- **Material to process**
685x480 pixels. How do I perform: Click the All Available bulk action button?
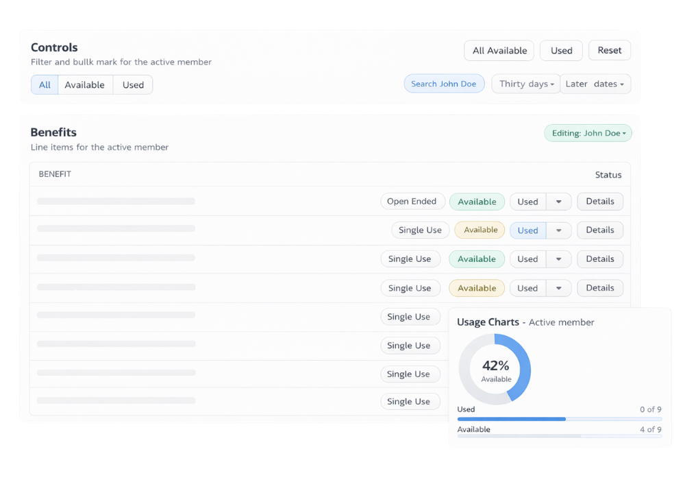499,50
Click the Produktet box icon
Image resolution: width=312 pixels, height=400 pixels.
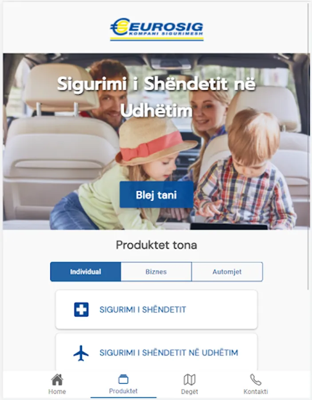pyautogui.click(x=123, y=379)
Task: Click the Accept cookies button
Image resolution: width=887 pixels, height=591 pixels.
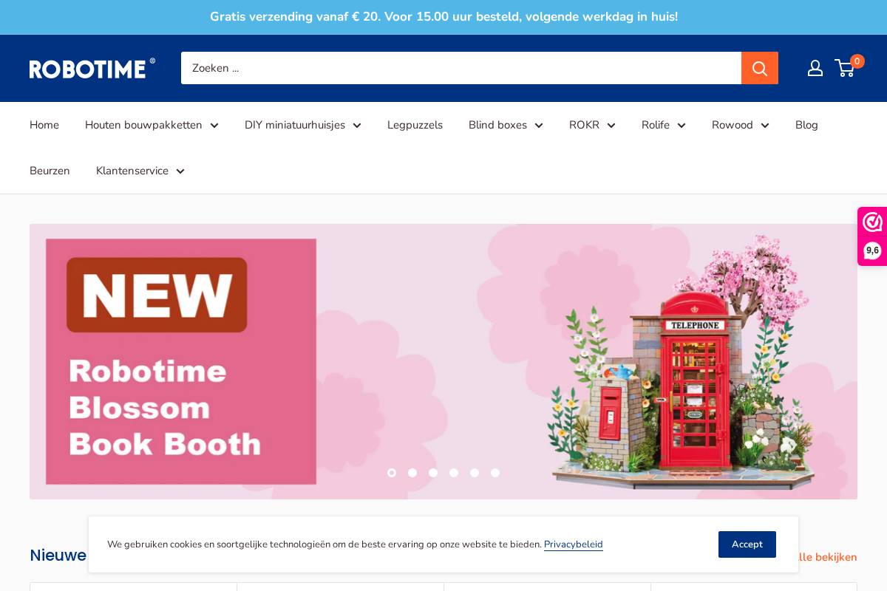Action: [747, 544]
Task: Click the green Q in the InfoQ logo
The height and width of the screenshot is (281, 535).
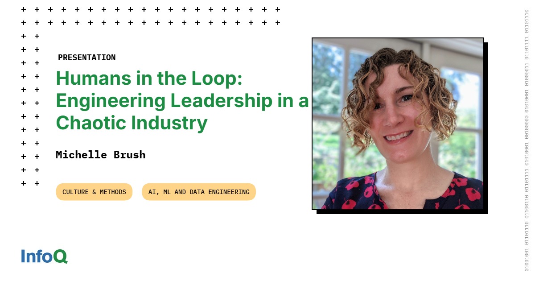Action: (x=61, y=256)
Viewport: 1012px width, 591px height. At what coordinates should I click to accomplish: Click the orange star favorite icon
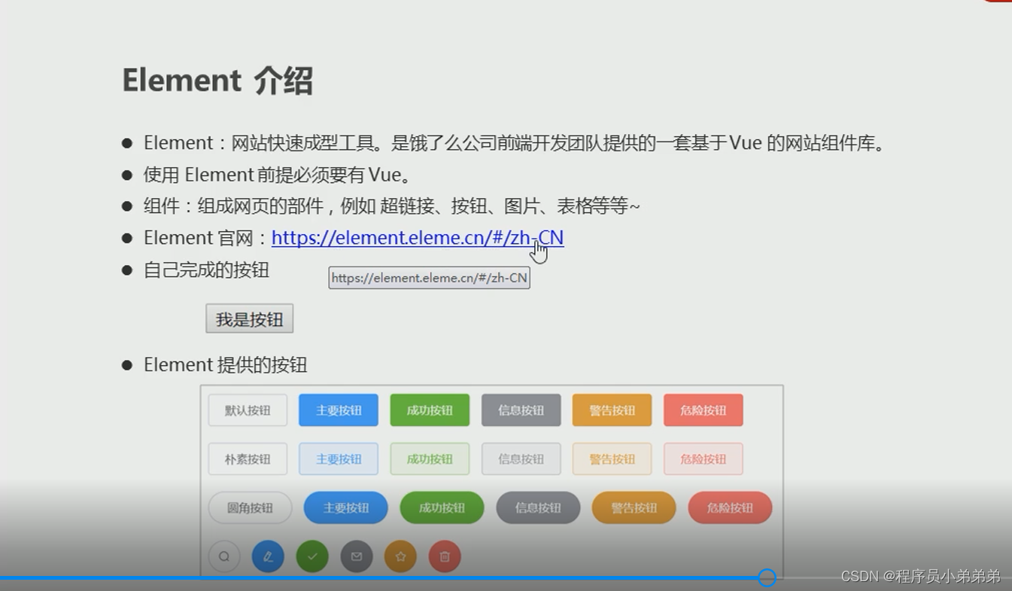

- **Stated problem**
Can you transcribe the part of the listing above that begins with the line containing "Click the Produktet box icon" and continues through the end of the listing, leaving out the pictures?

- **Response**
Click the Produktet box icon
Image resolution: width=312 pixels, height=400 pixels.
pyautogui.click(x=123, y=379)
Task: Click the Accept cookies button
Image resolution: width=887 pixels, height=591 pixels.
Action: [747, 544]
Task: Click the green Q in the InfoQ logo
The height and width of the screenshot is (281, 535).
Action: (x=61, y=256)
Viewport: 1012px width, 591px height. At what coordinates should I click to accomplish: Click the orange star favorite icon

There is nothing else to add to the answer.